In [0]:
import json
import requests
from pyspark.sql.functions import *
from pyspark.sql.types import *

**Reading Mongo DB data**

In [0]:
uri = "mongodb+srv://<usuario>:<senha>@unicluster.ixhvw.mongodb.net/ibge.pnadc20203?retryWrites=true&w=majority"
 
ibge_mongoURL = spark.read.format("mongo")\
                  .option("uri", uri)\
                  .load()

In [0]:
ibge_mongoURL.printSchema()
# ibge_mongo.show(truncate=False)

**Defining the support functions that will parse the json object and transform it into a dataframe**

In [0]:
def convert_single_object_per_line(json_list):
    json_string = ""
    for line in json_list:
        json_string += json.dumps(line) + "\n"
    return json_string
 
def parse_dataframe(json_data):
    r = convert_single_object_per_line(json_data)
    mylist = []
    for line in r.splitlines():
        mylist.append(line)
    rdd = sc.parallelize(mylist)    
    df = spark.read.json(rdd)
    return df

**Creating the dataframe from the API**

In [0]:
url = 'https://servicodados.ibge.gov.br/api/v1/localidades/regioes/1|2|3|4|5/municipios'
r =  requests.get(url)
j = r.json()
ibge_apiURL = parse_dataframe(j)

In [0]:
ibge_mongoURL.write.parquet("/FileStore/ibge-mongo", mode="overwrite")
ibge_apiURL.write.parquet("/FileStore/ibge-api", mode="overwrite")

In [0]:
ibge_api = spark.read.parquet("/FileStore/ibge-api")

In [0]:
ibge_mongo = spark.read.parquet("/FileStore/ibge-mongo")\
                  .filter((col("sexo")=="Mulher")&(col("idade")>=20)&(col("idade")<=40))

In [0]:
ibge_api.printSchema()
#ibge_api.show(truncate=False)

In [0]:
ibge_mongo.printSchema()
#ibge_mongo.show(truncate=False)

#Questions to be answered after ingesting the data:

**What is the average income of the women between 20 and 40 years old in your database?**

In [0]:
display(ibge_mongo.agg({"renda": "avg"}).select(format_number('avg(renda)', 2).alias('Average income')).collect())


Average income
1809.28


**What is the average income of the women between 20 and 40 years in 'Distrito Federal'?**

In [0]:
display(ibge_mongo.filter("uf = 'Distrito Federal'").agg({"renda": "avg"}).select(format_number('avg(renda)', 2).alias('Average income in DF')).collect())

Average income in DF
2795.94


**What is the average income of women between 20 and 40 years old living in the "região sudeste" southeastern region of the country?**

In [0]:
RegiaoSudeste = ibge_api.select("microrregiao.mesorregiao.UF.nome").withColumnRenamed("nome","uf").filter(col("regiao-imediata.regiao-intermediaria.UF.regiao.sigla")=="SE").groupBy("uf").count()

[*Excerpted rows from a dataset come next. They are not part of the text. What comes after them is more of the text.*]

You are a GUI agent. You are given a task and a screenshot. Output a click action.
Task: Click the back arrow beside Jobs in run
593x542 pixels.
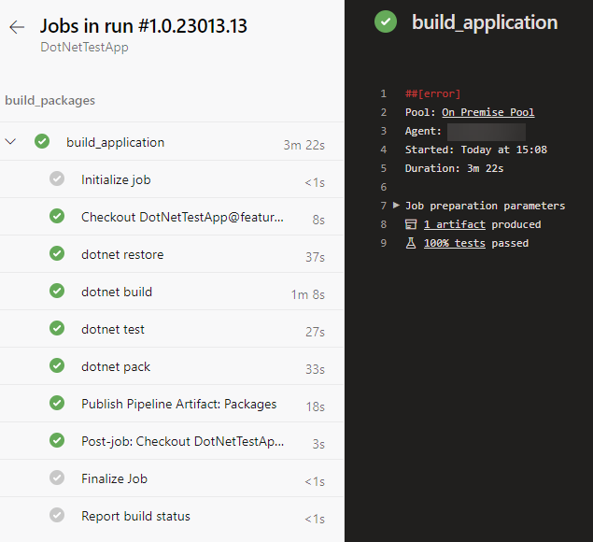[x=17, y=27]
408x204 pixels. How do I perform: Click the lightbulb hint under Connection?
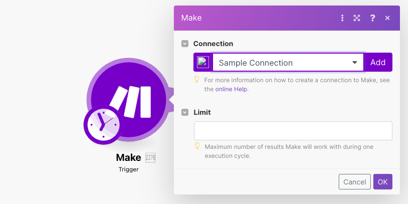197,80
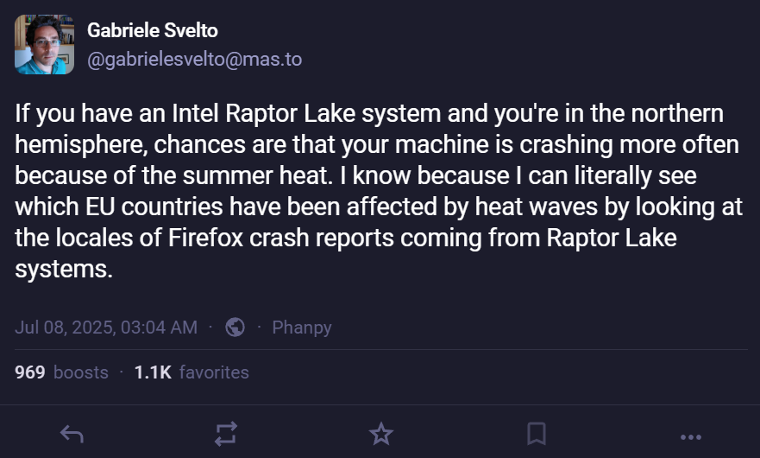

display(ibge_mongo.join(RegiaoSudeste, ibge_mongo.uf == RegiaoSudeste.uf).groupBy().avg('renda').select(format_number('avg(renda)', 2).alias('Average income in Southeastern')).collect())


  


Average income in Southeastern
2034.06


**Which Brazilian state has the lowest average income with women between 20 and 40 years old?**

In [0]:
display(
  ibge_mongo.groupBy("uf").avg("renda").select("UF",format_number('avg(renda)', 2) \
  .alias('Average income in Southeastern')).orderBy("avg(renda)").head(1)
)

UF,Average income in Southeastern
Alagoas,1116.1


**Which Brazilian state has the highest average schooling with women between 20 and 40 years old?**

In [0]:
display(
  ibge_mongo.groupBy("uf").avg("anosesco").select("UF",format_number('avg(anosesco)', 2) \
  .alias('Highest average schooling')).orderBy(desc("avg(anosesco)")).head(1)
)

UF,Highest average schooling
Distrito Federal,13.11


**What is the average level of education among women between 20 and 40 years old in Mato Grosso?**

In [0]:
display(
  ibge_mongo.groupBy("uf").avg("anosesco").select("UF",format_number('avg(anosesco)', 2) \
  .alias('Average level of education in MT')).filter(ibge_mongo.uf == 'Mato Grosso')
)

UF,Average level of education in MT
Mato Grosso,12.02


**What is the average level of education among women who live in Paraná and are between 25 and 30 years old?**

In [0]:
display(
  ibge_mongo.filter("uf=='Paraná' and idade>=25 and idade<=30") \
  .groupBy("uf").avg("anosesco").select("UF",format_number('avg(anosesco)', 2).alias('Average level of education in PR')) 
)

UF,Average level of education in PR
Paraná,12.61


**What is the average income for people in the South of the country (Sul), who are in the workforce and are between 25 and 35 years old?**

In [0]:
RegiaoSul = ibge_api.select("microrregiao.mesorregiao.UF.nome").withColumnRenamed("nome","uf").filter(col("regiao-imediata.regiao-intermediaria.UF.regiao.sigla")=="S").groupBy("uf").count()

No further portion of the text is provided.